◆ **Task statement**
Only the lines from the one that contains "The image size is (315, 548)." through the end of the entries, both included, should be transcribed, exactly and without pictures.

◆ **Provided records**
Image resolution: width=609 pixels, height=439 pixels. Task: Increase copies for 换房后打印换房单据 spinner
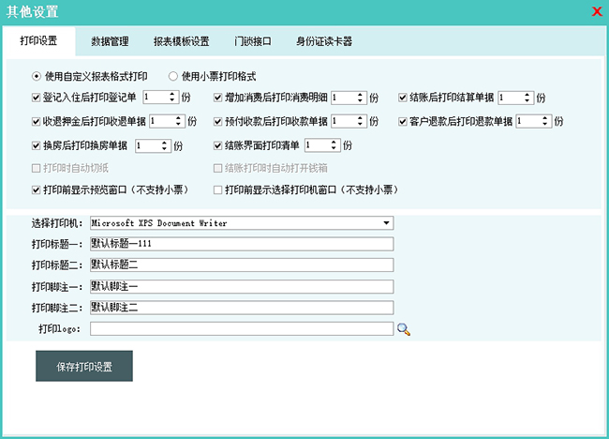165,143

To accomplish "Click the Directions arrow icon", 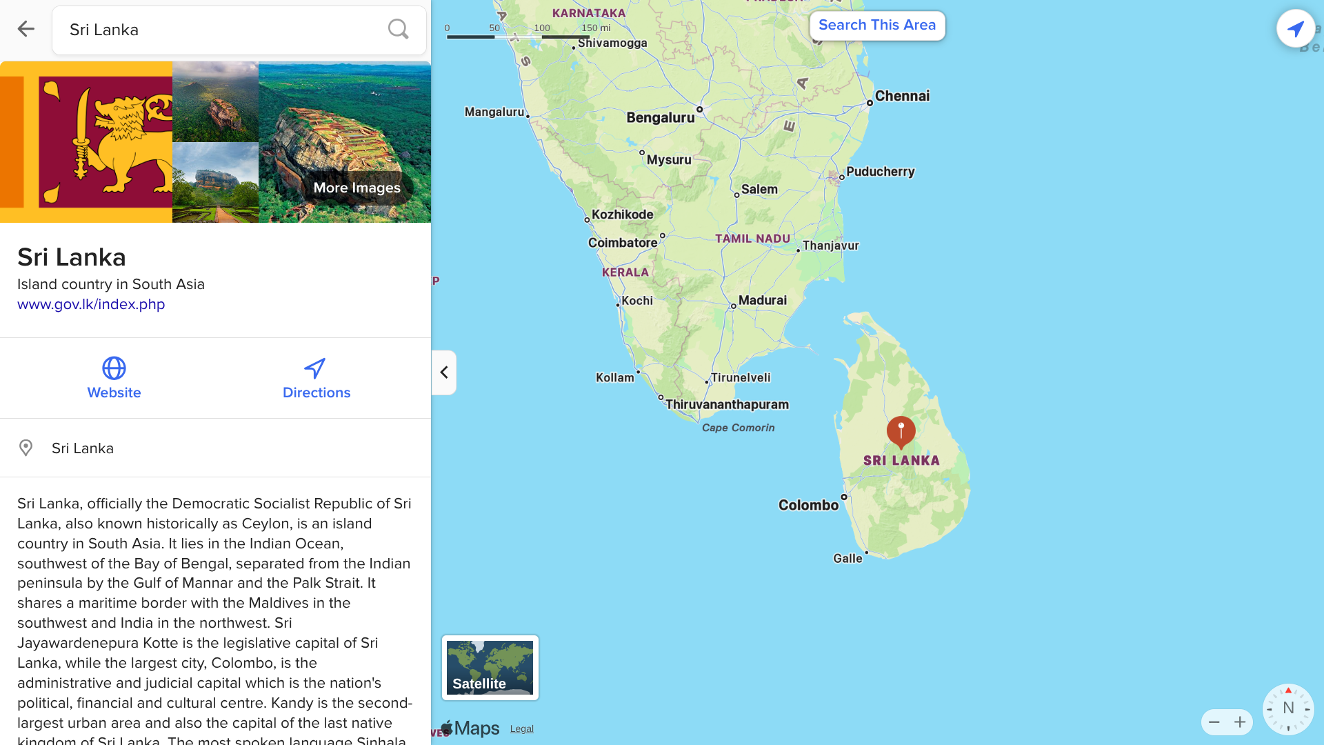I will point(315,368).
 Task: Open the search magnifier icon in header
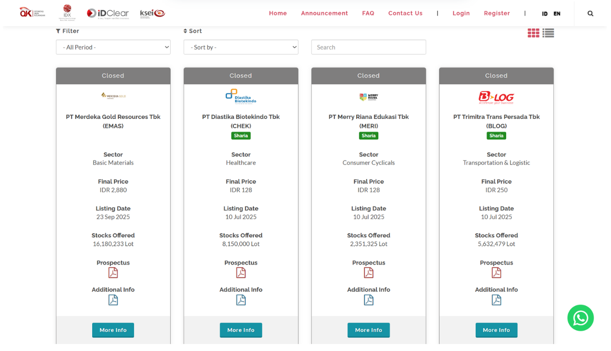click(x=590, y=14)
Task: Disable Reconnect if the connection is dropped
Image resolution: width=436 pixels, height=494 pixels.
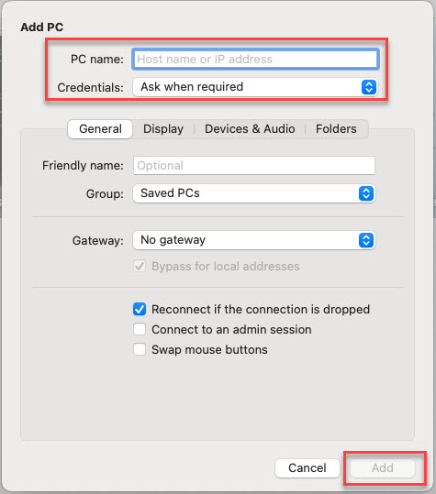Action: [x=140, y=310]
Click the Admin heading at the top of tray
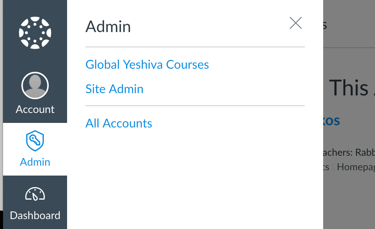 (108, 26)
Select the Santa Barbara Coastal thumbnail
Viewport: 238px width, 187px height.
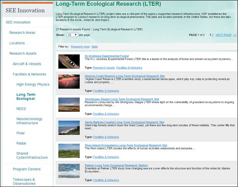pos(69,127)

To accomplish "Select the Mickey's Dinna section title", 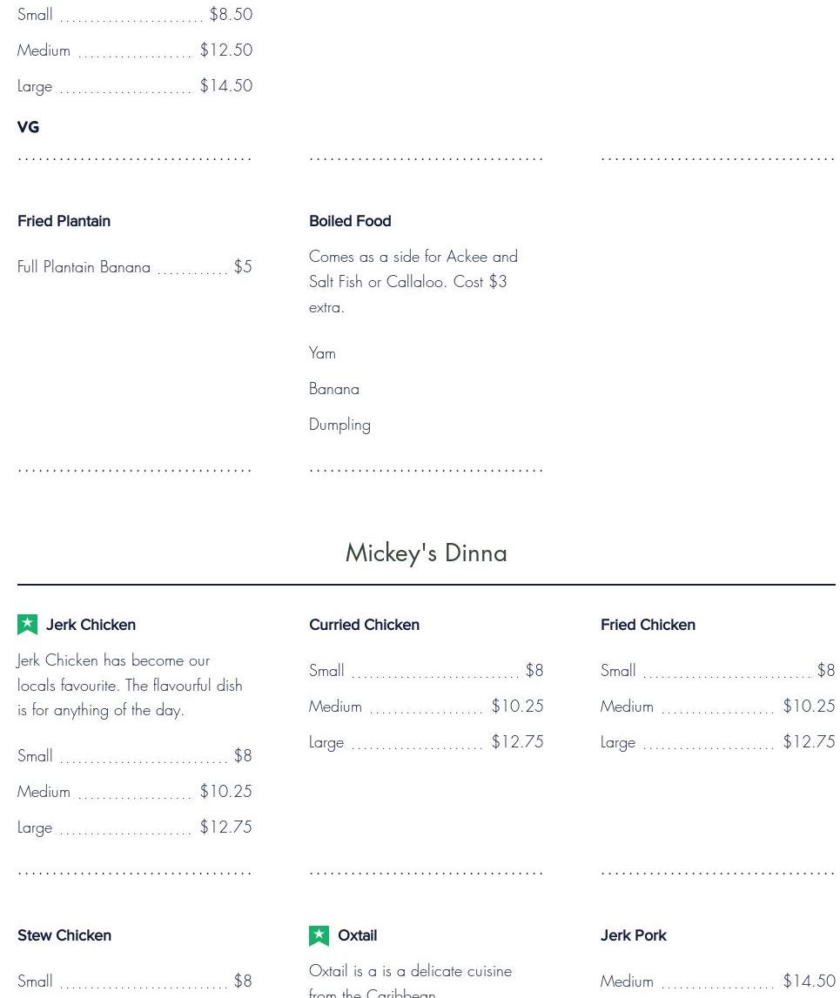I will [426, 553].
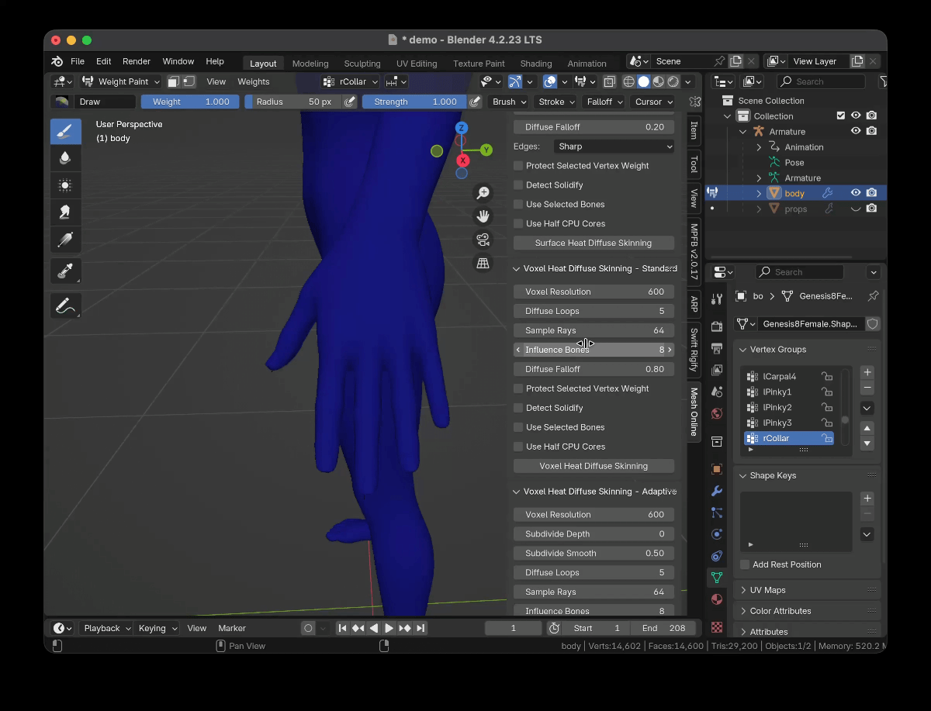Select the Gradient weight tool
Viewport: 931px width, 711px height.
pos(65,239)
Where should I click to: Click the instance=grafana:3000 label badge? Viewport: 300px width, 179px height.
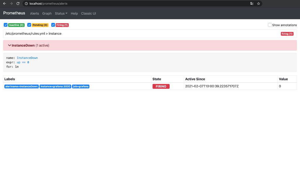[55, 86]
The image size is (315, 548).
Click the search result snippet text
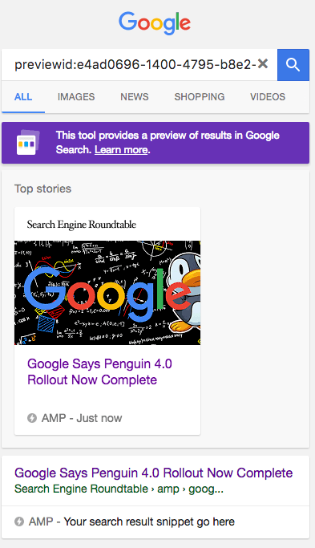point(149,522)
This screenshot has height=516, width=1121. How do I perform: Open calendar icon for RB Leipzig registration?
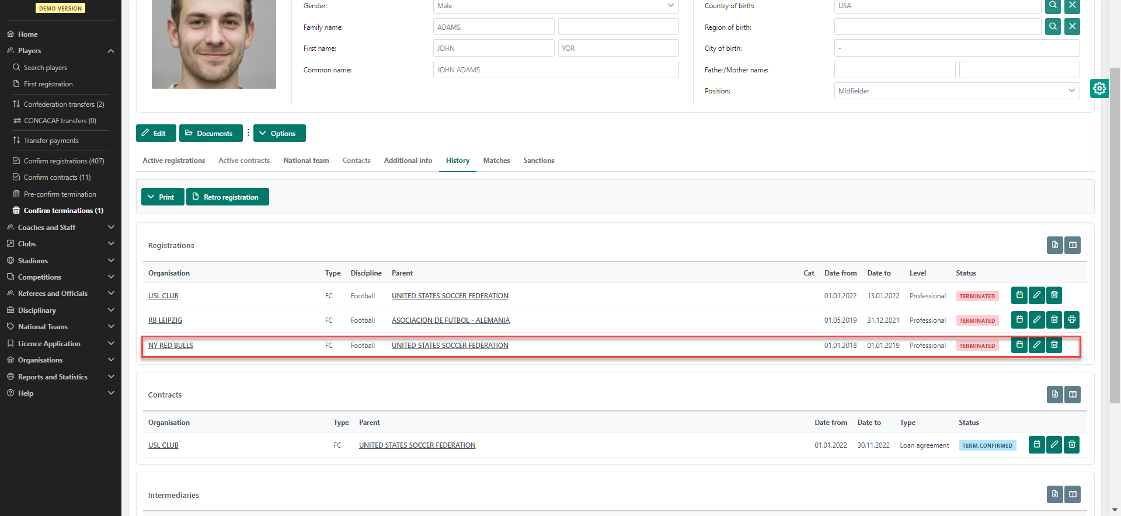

◆ **Finished exercise**
The image size is (315, 548).
Click the search result snippet text
point(149,522)
This screenshot has height=516, width=1121. How do I perform: Open calendar icon for RB Leipzig registration?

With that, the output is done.